Copy the passage of the Great Southern Reef project description below between "NOTE: CSIRO top-up" and "(35k in total).", inclusive, and replace "stipend" with "allowance".

• Text block:
==========

Primary: Assoc. Prof. Scott Ling (UTAS)
Co-Supervisor: Dr. Scott Condie (CSIRO)
Co-Supervisor: Dr. Katie Cresswell (UTAS)
Temperate and tropical reefs throughout the world are increasingly threatened by pollution, overfishing and climate change. In many locations these pressures are driving major shifts in ecological communities. While changes in coral reef systems have been studied intensively, temperate reefs have received less attention despite being the some of the most biologically diverse and geographically extensive marine habitats, providing a wide range of ecosystem services relating to fisheries, tourism and shoreline protection.
The Great Southern Reef (GSR) is an interconnected temperate marine system fringing more than 8,000 km of Australia’s southern coastline and encapsulates nearly all the nation’s major population centres from the Queensland/ New South Wales border, Victoria, around Tasmania and across South Australia to its sub-tropical limit in Western Australia. While the importance of this system is increasingly recognised, its interconnectedness remains largely unexplored. By applying meta-community modelling approaches (initially developed for the Great Barrier Reef), this PhD project will explore the connectedness of the Great Southern Reef and model the interplay of climate change, reef-based fisheries, protected species, and offshore infrastructure on its dynamics.
The project aims to establish a meta-community model for the Great Southern Reef and use this model to evaluate interventions and adaptation strategies for cumulative impacts on the Great Southern Reef. The project will develop realistic food web interactions and reef connectivity to provide a platform for testing alternative interventions and adaptation strategies under different climate change trajectories, including exploration of novel interventions. The project will also determine the existence of unifying drivers of reef community dynamics and scalability of various management actions across the different bioregions of the Great Southern Reef. Modelling will also be used to examine optimal systems of triage for safeguarding reefs under threat and for recovery of collapsed systems across the Great Southern Reef.
NOTE: CSIRO top-up scholarship of an additional $10K stipend per annum, plus an additional $5K available over the course of the PhD for operating expenses (35k in total).

==========

• Given information:

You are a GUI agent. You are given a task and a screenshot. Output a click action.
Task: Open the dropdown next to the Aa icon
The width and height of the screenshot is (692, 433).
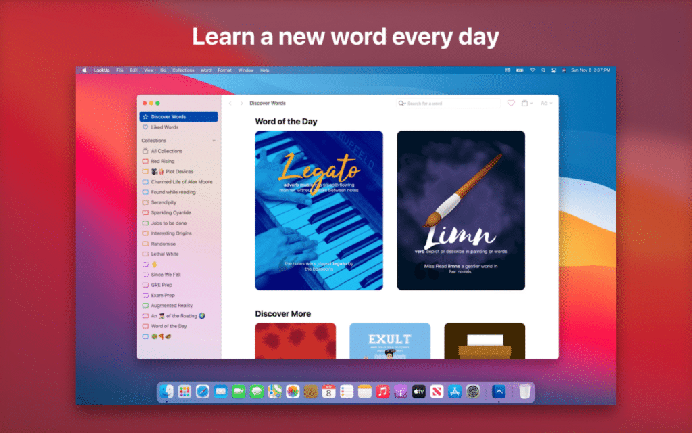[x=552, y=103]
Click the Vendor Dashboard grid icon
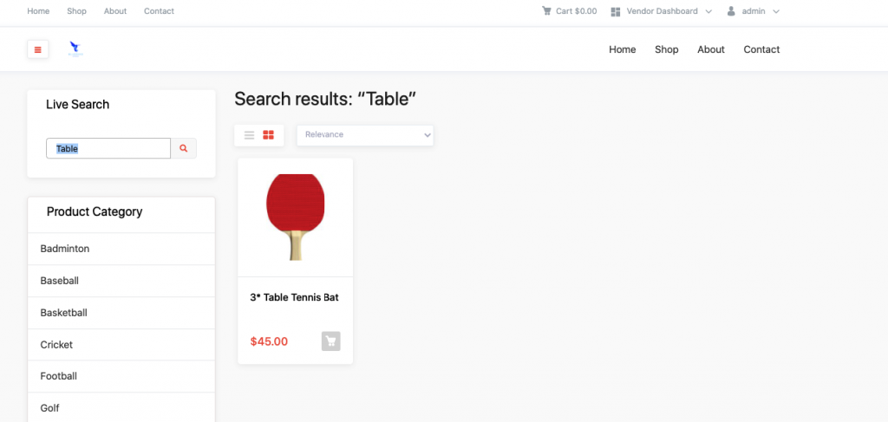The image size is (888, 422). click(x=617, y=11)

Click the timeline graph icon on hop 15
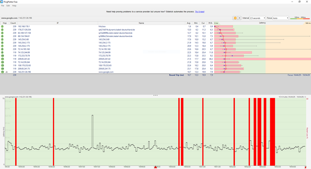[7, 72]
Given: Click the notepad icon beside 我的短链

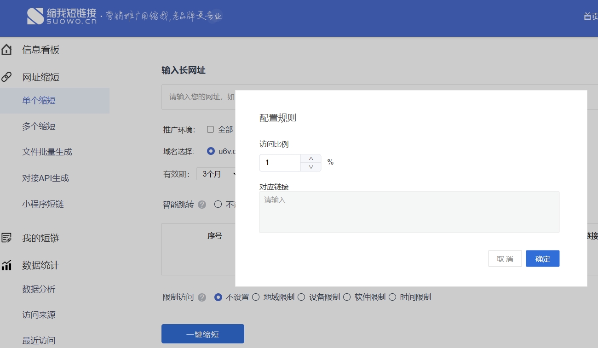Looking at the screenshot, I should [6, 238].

==========

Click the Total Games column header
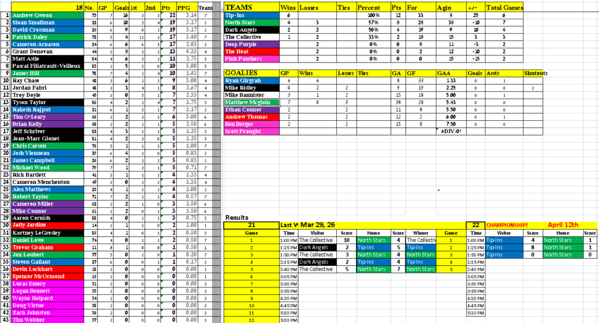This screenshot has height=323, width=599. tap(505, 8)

==========

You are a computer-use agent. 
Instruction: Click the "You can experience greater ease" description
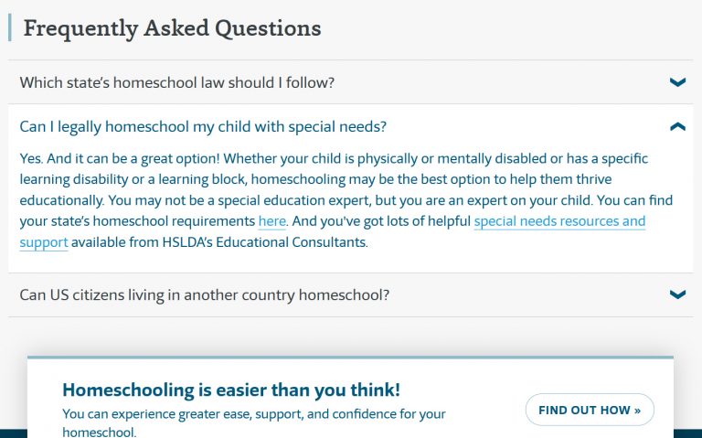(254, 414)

==========

• Finished exercise:
NOTE: CSIRO top-up scholarship of an additional $10K allowance per annum, plus an additional $5K available over the course of the PhD for operating expenses (35k in total).